### Source document:
'''

# New UK Electrical Topic



## Nathan (Jan 7, 2007)

We have a number of members who are from the UK and we love to have you here... but sometimes things can get a little confusing. In order to address this problem we've created the UK Electrical topic. Please post all your UK related questions and comments here.

If the UK section gets large enough we may eventually spin it off to a ElectricianTalk.co.uk site.

Thanks


----------



## JohnJ0906 (Jan 22, 2007)

Nathan, if I might make a suggestion? Move this up to the top section, under "Electrical Forum" It will be more visible there for the new guys.

A good idea, but I would hate to see our UK brothers move to another site. I might not understand everything they talk about laughing: ), but I think we have an intresting variety.


----------



## te12co2w (Jun 3, 2007)

I too like to see uk posts here. Helps me think in different ways. I definitely can get confused by their jargon though.


----------



## Nathan (Jan 7, 2007)

Well, I'm sure everything will just stay here... I was just giving the option if it was desired.


----------



## frank (Feb 6, 2007)

Great idea Nathan

Many thanks' Frank


----------



## chrisb271 (Jul 6, 2007)

Yeah GREAT idea Nathan ! Hope it takes off.

Even if we did have electricians talk.co.uk i for one wouldn't forget my roots and where it all started here on .com ,i'm sure Frank and the other UK guys wouldn't too.
Its interesting to read all the posts on here.

I glad the forum is here.

Thanks guys.

Chris


----------

'''

### Short problem A:
Give the usernames of everyone who posted in the forum thread, listing each one once.
### Short problem B:
Extract the forum thread's wording from "A good idea, but" up to and including "an intresting variety.".
### Short problem C:
In the forum thread, what site might the UK section be spun off to if it gets large enough?
The material that comes after this forum thread has no connection to it.

### Data excerpt:
'''

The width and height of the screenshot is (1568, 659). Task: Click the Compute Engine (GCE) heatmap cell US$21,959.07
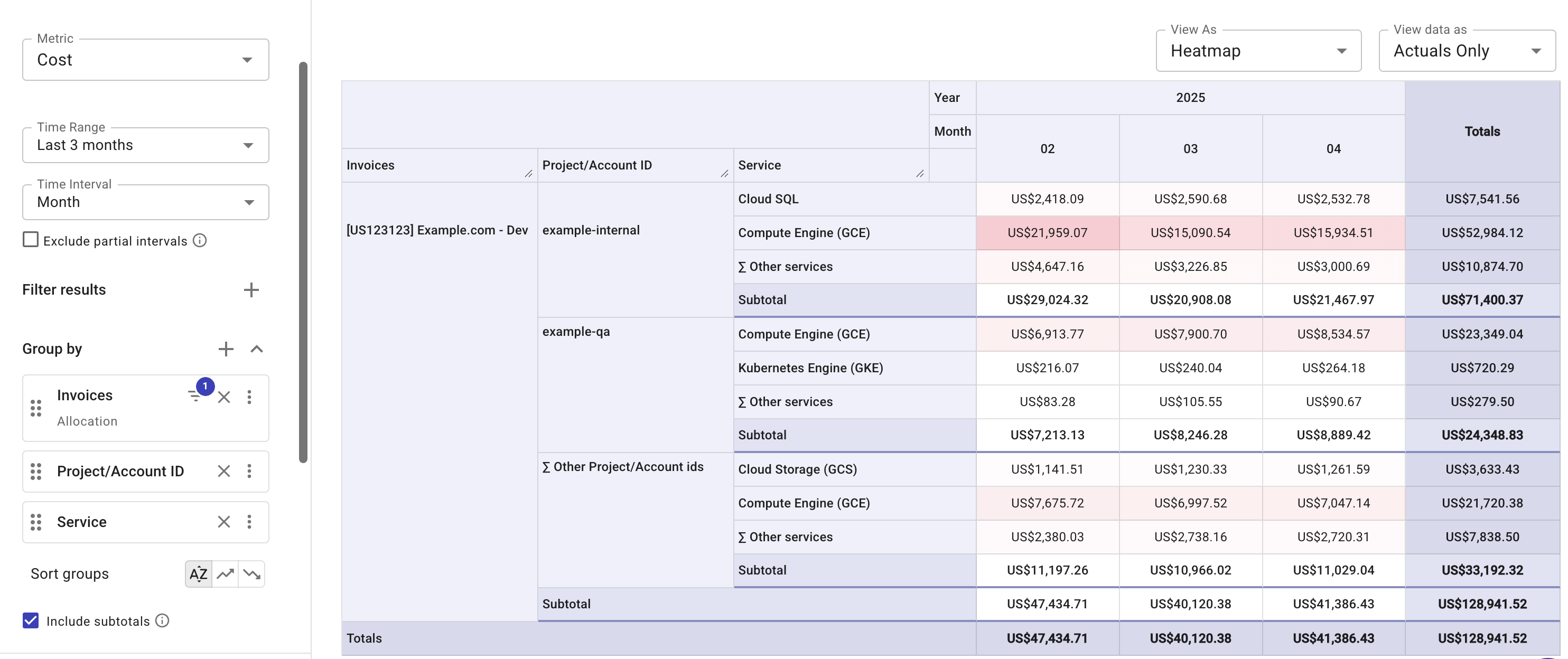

'''

### Correct response A:
Nathan, JohnJ0906, te12co2w, frank, chrisb271

### Correct response B:
A good idea, but I would hate to see our UK brothers move to another site. I might not understand everything they talk about laughing: ), but I think we have an intresting variety.

### Correct response C:
ElectricianTalk.co.uk